_Information shown:_

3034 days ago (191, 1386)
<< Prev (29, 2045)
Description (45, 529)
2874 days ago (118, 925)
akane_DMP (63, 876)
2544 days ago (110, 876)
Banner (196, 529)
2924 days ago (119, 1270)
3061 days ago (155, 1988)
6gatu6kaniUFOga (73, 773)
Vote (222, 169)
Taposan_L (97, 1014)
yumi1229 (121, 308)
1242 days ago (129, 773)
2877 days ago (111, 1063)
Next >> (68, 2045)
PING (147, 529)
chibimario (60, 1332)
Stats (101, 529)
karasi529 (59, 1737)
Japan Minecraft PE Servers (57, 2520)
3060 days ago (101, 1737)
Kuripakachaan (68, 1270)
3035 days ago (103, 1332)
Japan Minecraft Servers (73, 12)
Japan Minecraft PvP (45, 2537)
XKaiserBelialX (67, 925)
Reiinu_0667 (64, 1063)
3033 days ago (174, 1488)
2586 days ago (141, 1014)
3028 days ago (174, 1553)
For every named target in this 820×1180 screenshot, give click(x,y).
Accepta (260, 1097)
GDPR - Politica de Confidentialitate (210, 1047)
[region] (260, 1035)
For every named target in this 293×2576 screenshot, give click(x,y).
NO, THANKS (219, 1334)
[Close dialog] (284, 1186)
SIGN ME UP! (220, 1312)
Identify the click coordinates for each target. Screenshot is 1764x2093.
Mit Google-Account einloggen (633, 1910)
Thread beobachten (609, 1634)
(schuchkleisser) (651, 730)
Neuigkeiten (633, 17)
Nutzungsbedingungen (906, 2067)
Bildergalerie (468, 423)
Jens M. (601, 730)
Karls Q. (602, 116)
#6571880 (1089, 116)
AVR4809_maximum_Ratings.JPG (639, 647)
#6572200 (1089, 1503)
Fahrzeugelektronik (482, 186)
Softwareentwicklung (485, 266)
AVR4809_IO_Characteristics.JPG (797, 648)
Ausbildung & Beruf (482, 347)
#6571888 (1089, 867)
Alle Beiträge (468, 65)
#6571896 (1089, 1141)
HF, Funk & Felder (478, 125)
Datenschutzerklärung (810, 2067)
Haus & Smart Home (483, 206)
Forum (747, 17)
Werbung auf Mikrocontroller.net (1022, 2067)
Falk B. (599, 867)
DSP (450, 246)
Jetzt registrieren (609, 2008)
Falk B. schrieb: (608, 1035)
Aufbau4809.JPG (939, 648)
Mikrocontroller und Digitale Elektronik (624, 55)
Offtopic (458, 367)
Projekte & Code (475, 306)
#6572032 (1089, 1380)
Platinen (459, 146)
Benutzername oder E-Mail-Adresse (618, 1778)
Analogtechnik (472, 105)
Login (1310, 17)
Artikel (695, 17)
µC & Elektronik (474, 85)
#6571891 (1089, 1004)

_What you will do:_ Using the data above, reproduce exactly the lines from the line that contains "Japan Minecraft Servers (73, 12)" through the line that contains "Ausbildung & Beruf (482, 347)", including both.

_Exercise response:_
Japan Minecraft Servers (73, 12)
Japan Minecraft PvP (45, 2537)
XKaiserBelialX (67, 925)
Reiinu_0667 (64, 1063)
3033 days ago (174, 1488)
2586 days ago (141, 1014)
3028 days ago (174, 1553)
For every named target in this 820×1180 screenshot, give click(x,y).
Accepta (260, 1097)
GDPR - Politica de Confidentialitate (210, 1047)
[region] (260, 1035)
For every named target in this 293×2576 screenshot, give click(x,y).
NO, THANKS (219, 1334)
[Close dialog] (284, 1186)
SIGN ME UP! (220, 1312)
Identify the click coordinates for each target. Screenshot is 1764x2093.
Mit Google-Account einloggen (633, 1910)
Thread beobachten (609, 1634)
(schuchkleisser) (651, 730)
Neuigkeiten (633, 17)
Nutzungsbedingungen (906, 2067)
Bildergalerie (468, 423)
Jens M. (601, 730)
Karls Q. (602, 116)
#6571880 (1089, 116)
AVR4809_maximum_Ratings.JPG (639, 647)
#6572200 (1089, 1503)
Fahrzeugelektronik (482, 186)
Softwareentwicklung (485, 266)
AVR4809_IO_Characteristics.JPG (797, 648)
Ausbildung & Beruf (482, 347)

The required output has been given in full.